■ **EXERCISE INSTRUCTIONS**
What lines below include the string "target"? Pick them out and copy them.

■ **EXCERPTED DATA**

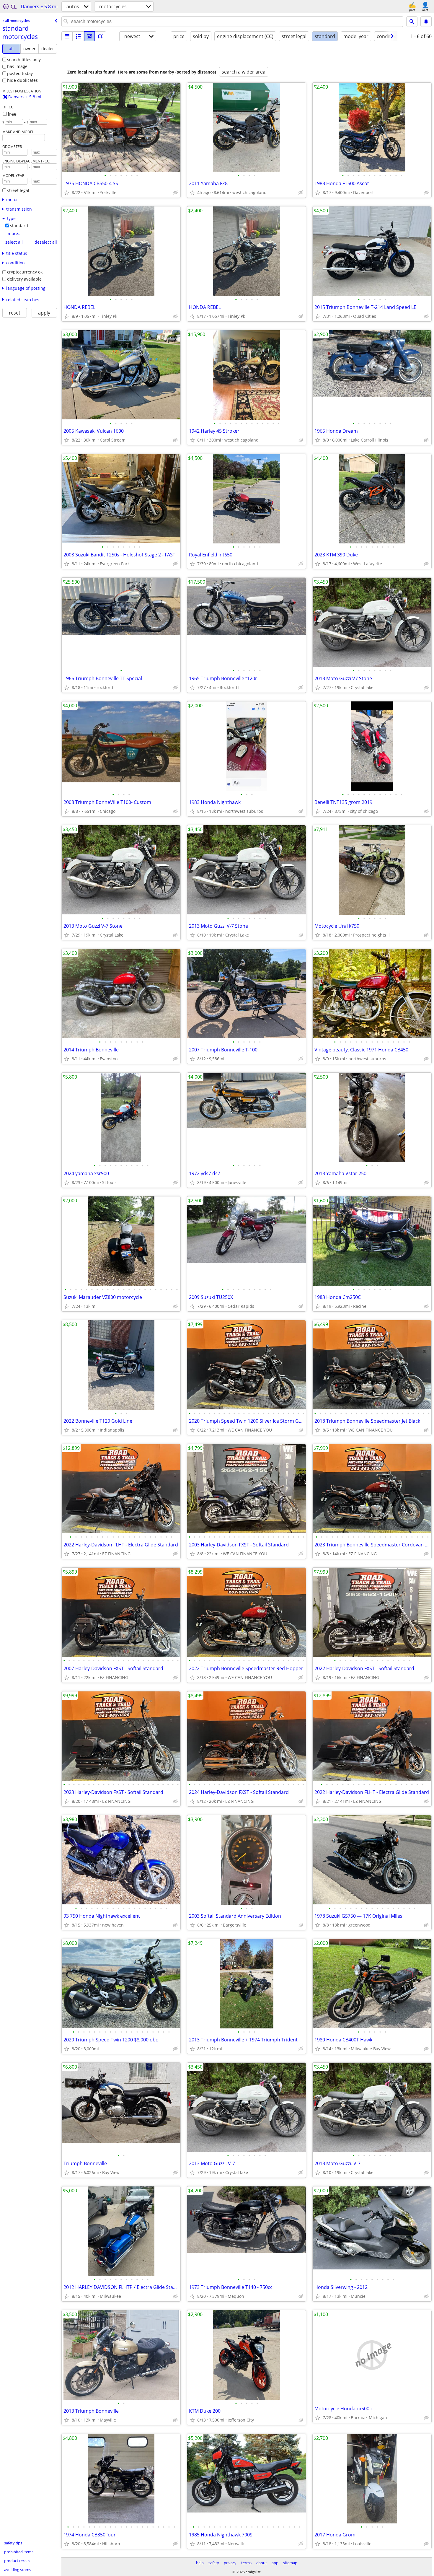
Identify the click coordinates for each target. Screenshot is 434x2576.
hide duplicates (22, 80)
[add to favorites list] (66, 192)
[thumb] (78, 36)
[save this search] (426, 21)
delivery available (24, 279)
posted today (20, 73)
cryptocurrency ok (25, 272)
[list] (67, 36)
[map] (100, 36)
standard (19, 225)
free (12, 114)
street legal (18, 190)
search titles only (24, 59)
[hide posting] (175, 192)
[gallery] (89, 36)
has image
==
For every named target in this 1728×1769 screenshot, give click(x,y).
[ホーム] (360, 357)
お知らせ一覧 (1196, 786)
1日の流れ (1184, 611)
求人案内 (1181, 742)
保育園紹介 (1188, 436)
* * *
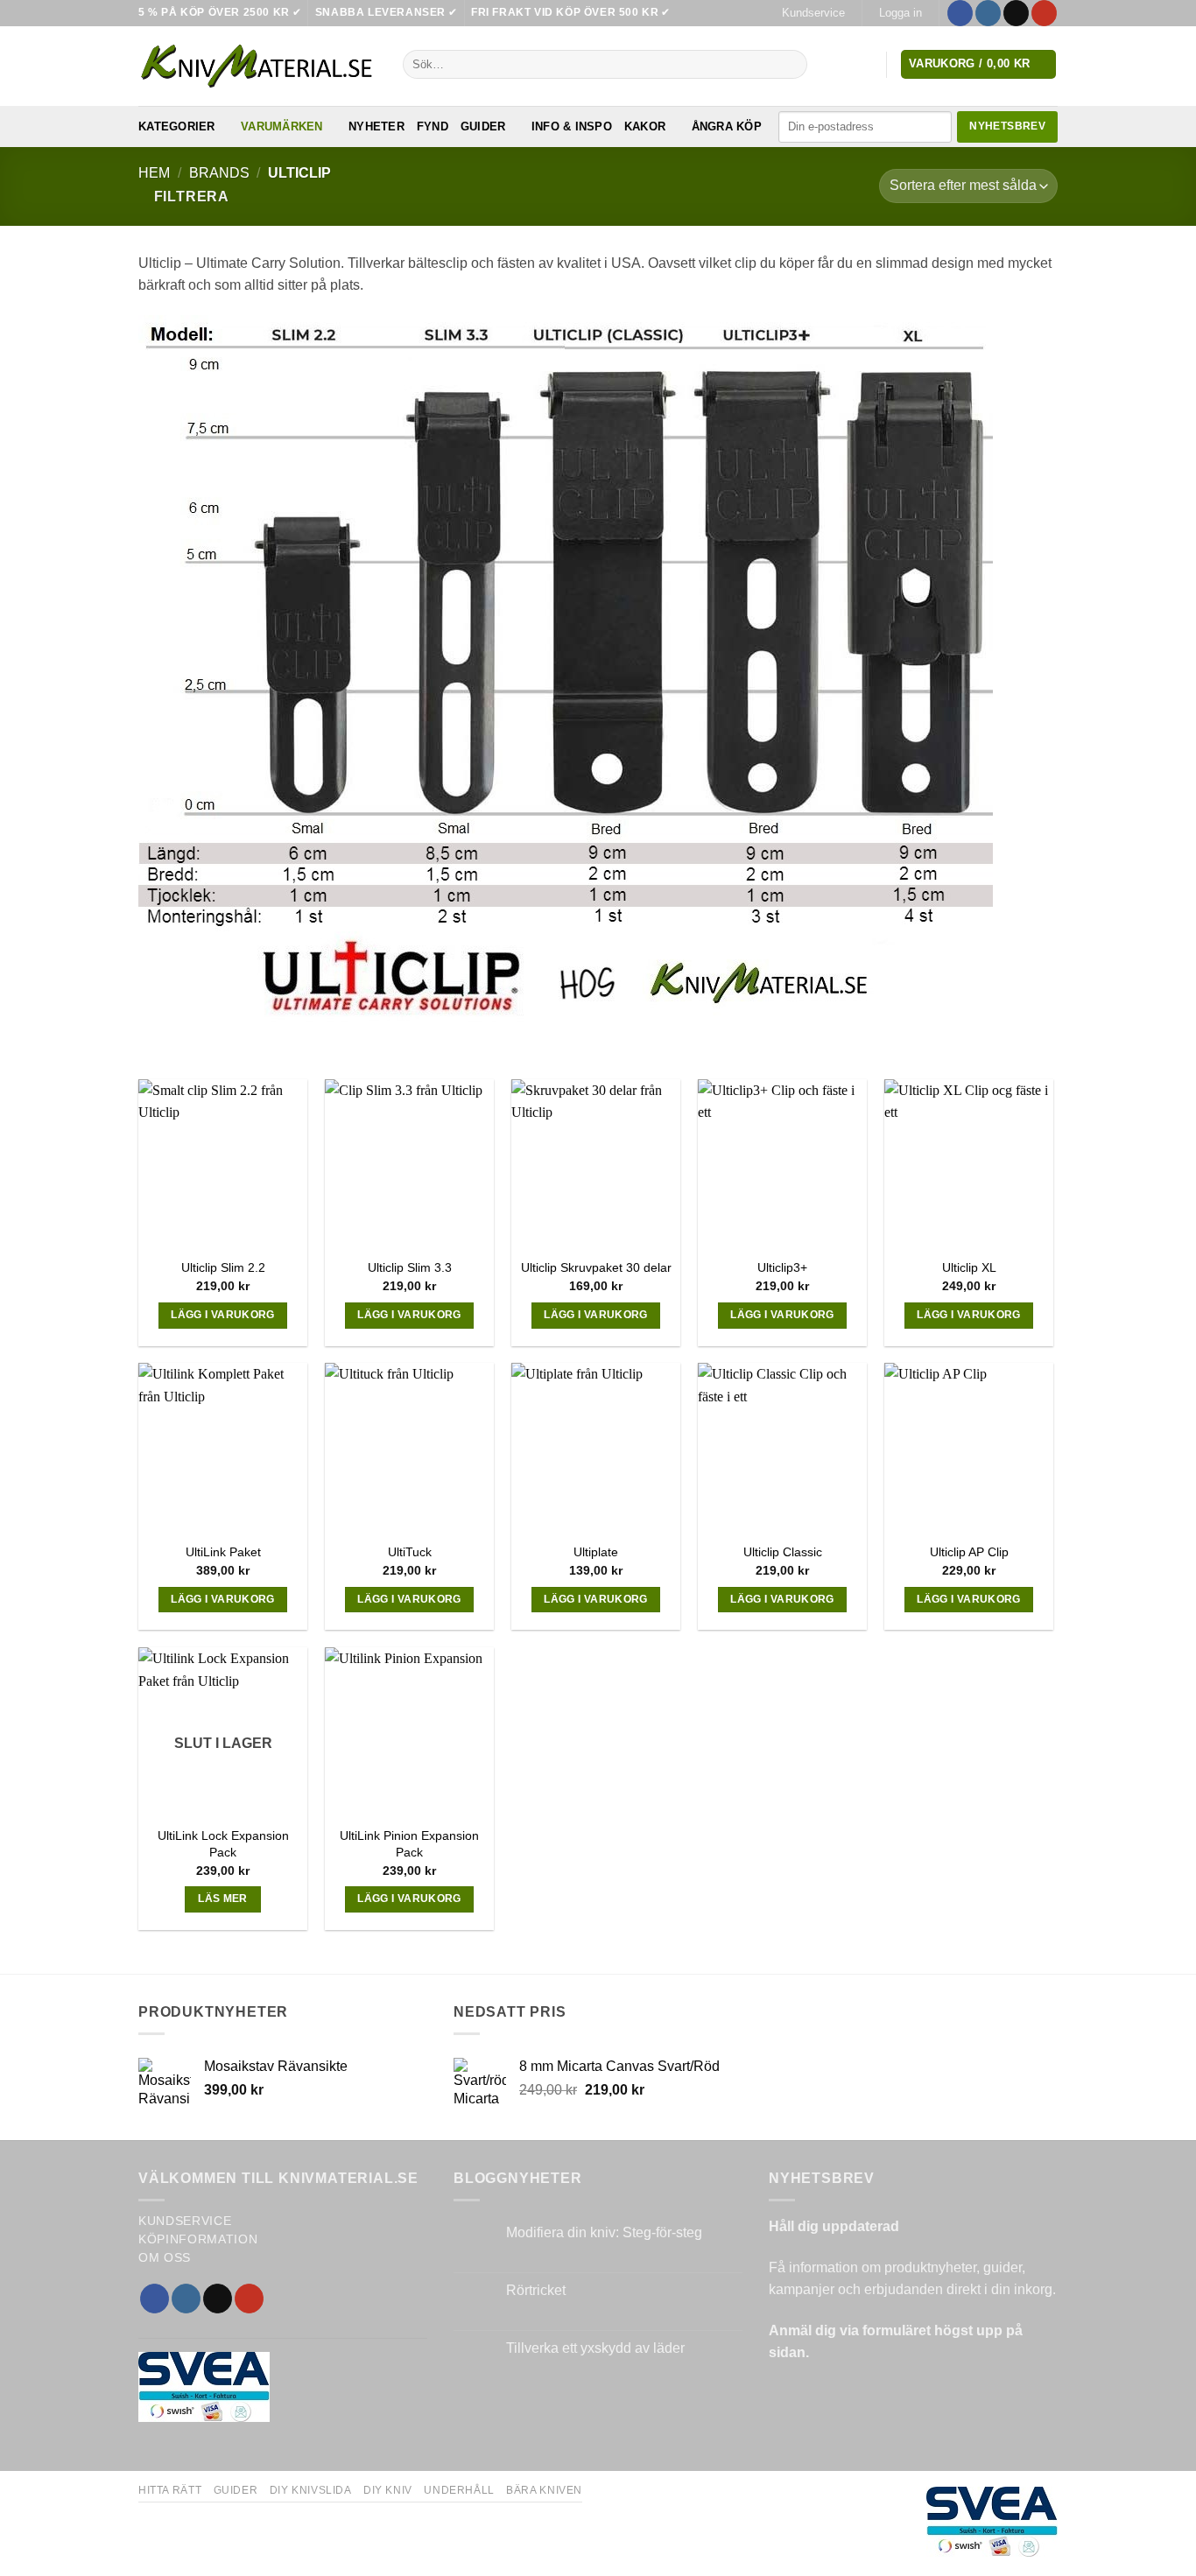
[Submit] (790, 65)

■ **RESPONSE BELOW**
Identify the click coordinates for each target. Screenshot is 434x2576.
For every named target in this 1728×1769 screenshot, give click(x,y).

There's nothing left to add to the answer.